79 Tahun Indonesia Merdeka: Upah Belum Merdeka
Seiring dengan perjalanan Indonesia yang telah merdeka selama 79 tahun, upah pekerja di negeri ini masih belum mencerminkan kemerdekaan yang sejati bagi rakyat pekerja. Meskipun konstitusi Indonesia melalui UUD 1945 telah mengamanatkan hak-hak dasar bagi setiap warga negara, termasuk hak untuk mendapatkan pekerjaan dan penghidupan yang layak bagi kemanusiaan, kenyataannya masih banyak pekerja yang belum menikmati kesejahteraan yang adil dan layak.
Dalam presentasi yang disampaikan oleh Sofyan Abdul Latief, Ketua Umum Federasi Serikat Pekerja Pariwisata Reformasi, saat Workshop Pengupahan KSPI yang diselenggarakan pada hari Selasa, 20 Agustus 2024, diungkapkan bahwa sistem pengupahan di Indonesia masih jauh dari ideal. Pasal 27 ayat 2 dan Pasal 28D ayat 2 UUD 1945 jelas menyatakan bahwa setiap orang berhak atas pekerjaan dan penghasilan yang layak dalam hubungan kerja. Namun, implementasi dari amanat konstitusi ini sering kali tidak sesuai dengan harapan.
Menurut Sofyan, Undang-Undang Nomor 13 Tahun 2003 tentang Ketenagakerjaan serta Undang-Undang Cipta Kerja Nomor 6 Tahun 2023 menjadi dasar hukum dalam menentukan upah minimum pekerja. Namun, kebijakan pengupahan yang diatur oleh pemerintah pusat melalui UU Cipta Kerja dan PP Nomor 51 Tahun 2023 mendapat kritikan tajam karena dianggap tidak sejalan dengan prinsip demokrasi ekonomi sebagaimana dimaksud dalam Ketetapan MPR Nomor XVI/MPR/1998.
Kebijakan pengupahan yang hanya mempertimbangkan variabel pertumbuhan ekonomi, inflasi, dan indeks tertentu sering kali tidak mencerminkan kebutuhan hidup layak (KHL) para pekerja. Bahkan, dalam praktiknya, penetapan upah minimum di beberapa daerah sering kali tidak relevan dengan daya beli di daerah tersebut, mengakibatkan ketidakadilan bagi pekerja yang tinggal di wilayah dengan biaya hidup yang lebih tinggi.
Salah satu masalah mendasar yang dihadapi pekerja di Indonesia adalah kesenjangan upah antara golongan pekerja dengan tingkat pendidikan dan masa kerja yang berbeda.

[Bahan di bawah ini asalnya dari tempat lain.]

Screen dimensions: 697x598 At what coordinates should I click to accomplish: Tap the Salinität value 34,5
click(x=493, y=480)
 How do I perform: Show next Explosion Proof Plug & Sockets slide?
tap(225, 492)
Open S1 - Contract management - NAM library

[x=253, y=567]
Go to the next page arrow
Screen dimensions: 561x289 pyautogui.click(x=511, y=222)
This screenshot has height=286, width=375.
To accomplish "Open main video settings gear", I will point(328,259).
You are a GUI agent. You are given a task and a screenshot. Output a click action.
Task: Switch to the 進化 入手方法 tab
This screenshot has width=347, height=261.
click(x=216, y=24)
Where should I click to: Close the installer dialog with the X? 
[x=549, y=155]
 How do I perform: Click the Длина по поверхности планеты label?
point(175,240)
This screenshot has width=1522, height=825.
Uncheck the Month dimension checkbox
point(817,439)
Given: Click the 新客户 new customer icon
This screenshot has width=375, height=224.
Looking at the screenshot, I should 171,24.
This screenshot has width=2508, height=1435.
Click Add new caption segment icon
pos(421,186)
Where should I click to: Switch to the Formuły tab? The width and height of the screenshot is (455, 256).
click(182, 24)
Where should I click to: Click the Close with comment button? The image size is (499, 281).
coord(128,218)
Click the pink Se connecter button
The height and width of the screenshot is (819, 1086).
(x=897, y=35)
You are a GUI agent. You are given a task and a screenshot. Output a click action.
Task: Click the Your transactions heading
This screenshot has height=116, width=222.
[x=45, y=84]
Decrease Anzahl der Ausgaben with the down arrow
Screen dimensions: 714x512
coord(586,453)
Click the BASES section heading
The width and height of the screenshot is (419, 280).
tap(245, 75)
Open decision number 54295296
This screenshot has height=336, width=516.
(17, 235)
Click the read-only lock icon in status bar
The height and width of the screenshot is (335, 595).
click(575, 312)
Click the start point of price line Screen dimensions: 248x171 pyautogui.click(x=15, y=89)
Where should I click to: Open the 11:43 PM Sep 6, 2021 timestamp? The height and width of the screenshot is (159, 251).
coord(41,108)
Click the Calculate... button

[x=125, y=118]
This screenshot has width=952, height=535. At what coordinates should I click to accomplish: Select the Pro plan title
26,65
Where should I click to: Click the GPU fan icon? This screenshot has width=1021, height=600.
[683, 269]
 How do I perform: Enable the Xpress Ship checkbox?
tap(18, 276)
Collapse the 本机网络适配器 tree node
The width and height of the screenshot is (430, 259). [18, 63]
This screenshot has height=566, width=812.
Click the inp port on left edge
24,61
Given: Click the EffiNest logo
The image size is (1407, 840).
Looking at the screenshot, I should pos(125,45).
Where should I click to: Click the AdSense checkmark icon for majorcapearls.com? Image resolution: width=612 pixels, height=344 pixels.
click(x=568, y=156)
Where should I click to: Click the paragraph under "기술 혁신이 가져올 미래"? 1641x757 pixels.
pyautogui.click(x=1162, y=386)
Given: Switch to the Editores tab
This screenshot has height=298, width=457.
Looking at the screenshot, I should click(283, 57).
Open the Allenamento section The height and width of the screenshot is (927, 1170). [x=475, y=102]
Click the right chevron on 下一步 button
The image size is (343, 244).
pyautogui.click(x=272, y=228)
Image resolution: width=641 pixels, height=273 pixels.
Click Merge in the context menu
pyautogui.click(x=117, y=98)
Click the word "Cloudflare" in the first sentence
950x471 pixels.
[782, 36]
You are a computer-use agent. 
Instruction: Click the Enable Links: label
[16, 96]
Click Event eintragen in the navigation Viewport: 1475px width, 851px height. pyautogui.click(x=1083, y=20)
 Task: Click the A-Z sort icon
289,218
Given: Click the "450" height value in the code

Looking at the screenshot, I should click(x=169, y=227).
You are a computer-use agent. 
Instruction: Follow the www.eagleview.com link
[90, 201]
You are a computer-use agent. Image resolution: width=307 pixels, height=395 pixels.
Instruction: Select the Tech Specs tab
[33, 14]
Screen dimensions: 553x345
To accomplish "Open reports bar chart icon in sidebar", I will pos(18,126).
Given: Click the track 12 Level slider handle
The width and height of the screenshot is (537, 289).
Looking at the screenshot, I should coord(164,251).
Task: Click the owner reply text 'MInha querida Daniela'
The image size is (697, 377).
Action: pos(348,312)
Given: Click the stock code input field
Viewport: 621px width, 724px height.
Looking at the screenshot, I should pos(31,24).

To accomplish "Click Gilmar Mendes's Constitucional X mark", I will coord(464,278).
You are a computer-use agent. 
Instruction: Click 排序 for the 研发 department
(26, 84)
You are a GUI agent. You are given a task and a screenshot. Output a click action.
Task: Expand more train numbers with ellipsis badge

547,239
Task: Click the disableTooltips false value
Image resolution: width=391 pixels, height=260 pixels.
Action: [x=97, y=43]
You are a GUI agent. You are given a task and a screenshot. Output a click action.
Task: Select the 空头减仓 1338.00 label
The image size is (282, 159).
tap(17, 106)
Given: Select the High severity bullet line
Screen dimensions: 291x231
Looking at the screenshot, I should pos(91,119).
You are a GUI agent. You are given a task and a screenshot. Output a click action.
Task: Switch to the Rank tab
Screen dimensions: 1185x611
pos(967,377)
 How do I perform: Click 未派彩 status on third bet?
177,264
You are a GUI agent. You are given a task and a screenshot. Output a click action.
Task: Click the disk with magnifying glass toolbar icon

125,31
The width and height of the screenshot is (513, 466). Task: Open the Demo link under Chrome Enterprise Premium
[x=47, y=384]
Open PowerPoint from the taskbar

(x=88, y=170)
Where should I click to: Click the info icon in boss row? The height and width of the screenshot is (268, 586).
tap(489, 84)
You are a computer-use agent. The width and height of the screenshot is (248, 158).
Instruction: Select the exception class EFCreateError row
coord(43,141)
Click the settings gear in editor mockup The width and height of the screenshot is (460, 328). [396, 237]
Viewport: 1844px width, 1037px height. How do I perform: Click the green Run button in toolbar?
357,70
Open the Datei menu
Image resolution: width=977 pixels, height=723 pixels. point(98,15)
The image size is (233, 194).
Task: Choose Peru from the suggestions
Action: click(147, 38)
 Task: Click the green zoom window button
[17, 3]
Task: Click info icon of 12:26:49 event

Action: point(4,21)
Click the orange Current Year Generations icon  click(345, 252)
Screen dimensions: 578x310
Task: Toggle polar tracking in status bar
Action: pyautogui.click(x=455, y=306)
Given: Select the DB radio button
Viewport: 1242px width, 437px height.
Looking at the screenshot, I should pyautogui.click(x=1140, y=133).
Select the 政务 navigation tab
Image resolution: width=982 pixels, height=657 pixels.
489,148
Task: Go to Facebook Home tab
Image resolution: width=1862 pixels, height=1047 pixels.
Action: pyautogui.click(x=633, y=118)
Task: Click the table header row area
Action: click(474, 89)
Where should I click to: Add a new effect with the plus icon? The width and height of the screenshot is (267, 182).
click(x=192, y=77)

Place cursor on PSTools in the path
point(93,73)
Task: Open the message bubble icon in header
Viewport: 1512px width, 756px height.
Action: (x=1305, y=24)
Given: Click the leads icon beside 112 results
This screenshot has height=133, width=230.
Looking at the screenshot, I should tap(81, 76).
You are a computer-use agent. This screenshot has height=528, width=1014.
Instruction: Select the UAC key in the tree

Dalam model penggolongan upah yang dipresentasikan, terlihat bahwa selisih upah pokok antar golongan rata-rata hanya sekitar 5%, yang dinilai masih belum mencerminkan keadilan dan penghargaan atas prestasi kerja.
Selain itu, tunjangan keluarga dan tunjangan keahlian juga masih menjadi isu yang perlu diperhatikan. Banyak pekerja yang belum mendapatkan tunjangan yang sesuai dengan kompetensi dan tanggung jawab mereka. Kondisi ini semakin diperburuk oleh biaya hidup yang terus meningkat, sementara upah yang diterima pekerja masih jauh dari mencukupi kebutuhan dasar mereka.
Untuk mewujudkan penghidupan yang layak bagi seluruh pekerja di Indonesia, diperlukan reformasi dalam sistem pengupahan yang lebih adil dan berpihak pada kesejahteraan pekerja. Upah layak harus setara dengan kemampuan daya beli pekerja, agar mereka dapat memenuhi kebutuhan hidup layak selama satu bulan tanpa harus mengorbankan kesehatan fisik dan mental mereka.
Kebijakan pengupahan yang lebih adil juga harus mempertimbangkan faktor-faktor seperti permintaan dan penawaran tenaga kerja, kemampuan membayar perusahaan, produktivitas tenaga kerja, serta biaya hidup di masing-masing daerah. Pemerintah, pengusaha, dan serikat pekerja perlu duduk bersama untuk merumuskan kebijakan pengupahan yang benar-benar mengedepankan kesejahteraan pekerja sebagai prioritas utama.
“Indonesia merdeka selama 79 tahun, namun upah pekerja masih belum sepenuhnya mencerminkan kemerdekaan yang sejati. Sudah saatnya seluruh pemangku kepentingan bersinergi untuk memperjuangkan sistem pengupahan yang adil dan layak, demi mewujudkan kesejahteraan yang hakiki bagi seluruh pekerja di Indonesia. Karena pada akhirnya, kesejahteraan pekerja adalah fondasi bagi kemajuan bangsa dan negara,” tegasnya.